## Problem description
Reproduce, word for word, the passage of the statement on the Protection of Life During Pregnancy Bill below that lies between "The Protection of" and "the Church quarters.", inclusive.

## Excerpt to read
Socialist Party to vote No to Protection of Life During Pregnancy Bill

Bill represents a betrayal of women and the memory of Savita Halappanavar whose life would not have been saved with this legislation. The fight for the repeal of the eighth amendment and real choice for women goes on.

Bill represents a betrayal of women and the memory of Savita Halappanavar whose life would not have been saved with this legislation. The fight for the repeal of the eighth amendment and real choice for women goes on.

The Protection of Life During Pregnancy Bill with its in-built restrictions is on its own terms more restrictive than what the Supreme Court Ruling of 1992 and subsequent referenda would have permitted. This sabotage of the effective right to a termination even within the restrictive terms of the X judgement is a reflection of the reactionary views held by most TDs in Fine Gael, Fianna Fáil and Sinn Féin as well as an abject capitulation by the Labour Party to the pro-life reactionaries both within the Dáil as well as from the Church quarters.

Regardless of the significance being attached to this legislation by both the government and by the most virulent anti-abortion elements and the Catholic Church the plain reality is that this is not a significant step forward for women. The definition of unborn life contained within the bill and flowing from that the non-inclusion of the right to choose in the case of fatal foetal abnormality is a cruel betrayal of the advocates of the Termination for Medical Reasons (TFMR). The definition of unborn life in the Bill creates the possibility of fresh lines of attack from reactionaries on to right to IVF treatment as well as impeding stem cell research.

The memory of Savita Halappanavar has been sullied as the new legislation would not permit a timely lifesaving termination in the type of scenario that led to her death. The persistence in viewing the life of the woman as a distinct category from her health when in reality the two converge in effect means that thresholds of illness, disease, pain and suffering are to be permitted in a pregnant woman and only at the point of death coming on the agenda would treatment resulting in a termination be permitted.

## Given entries
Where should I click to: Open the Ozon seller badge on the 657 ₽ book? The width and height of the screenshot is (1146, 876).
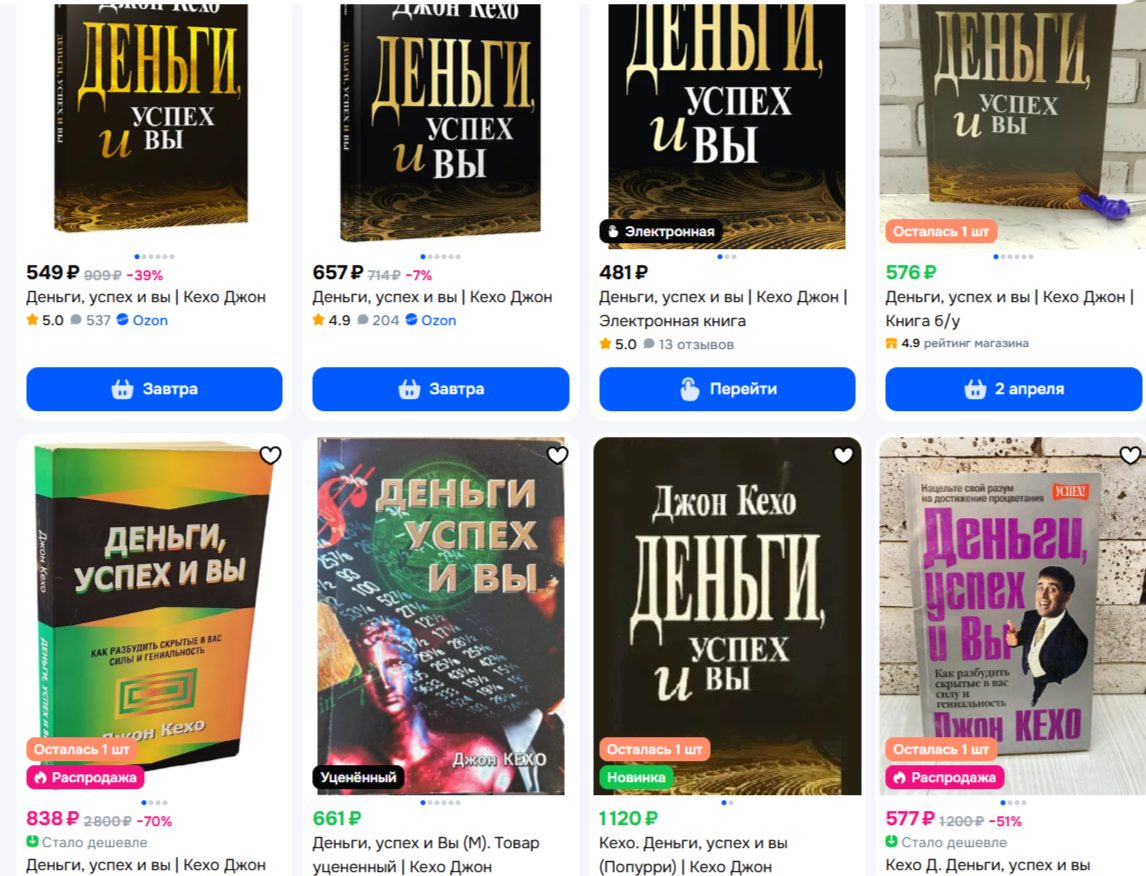coord(430,320)
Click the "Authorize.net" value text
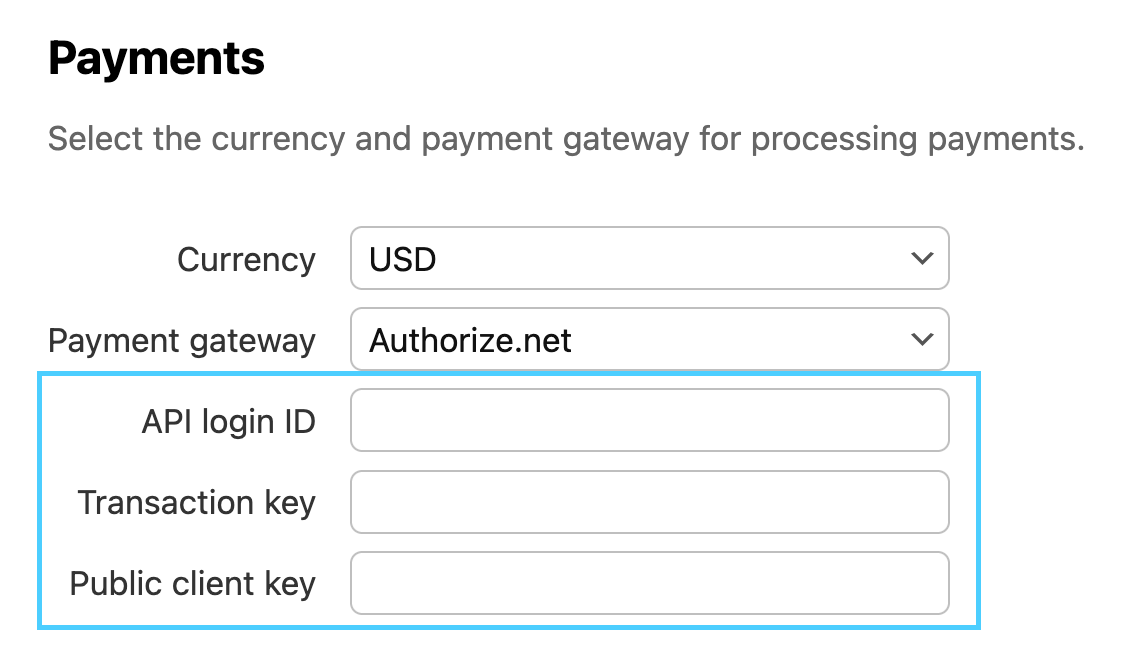 [x=470, y=341]
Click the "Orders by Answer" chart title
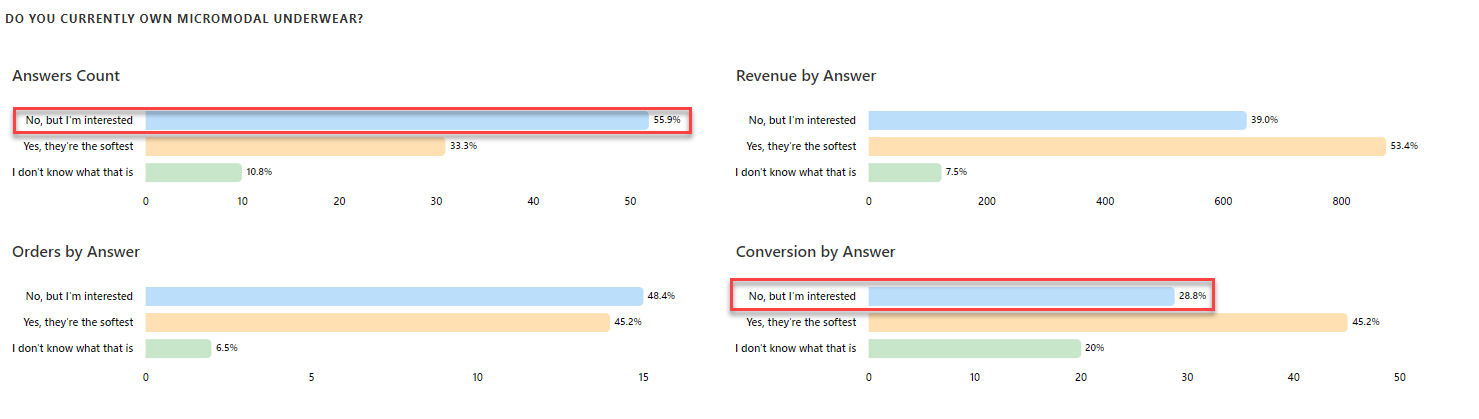The width and height of the screenshot is (1479, 419). [x=76, y=252]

## Answer area
The Protection of Life During Pregnancy Bill with its in-built restrictions is on its own terms more restrictive than what the Supreme Court Ruling of 1992 and subsequent referenda would have permitted. This sabotage of the effective right to a termination even within the restrictive terms of the X judgement is a reflection of the reactionary views held by most TDs in Fine Gael, Fianna Fáil and Sinn Féin as well as an abject capitulation by the Labour Party to the pro-life reactionaries both within the Dáil as well as from the Church quarters.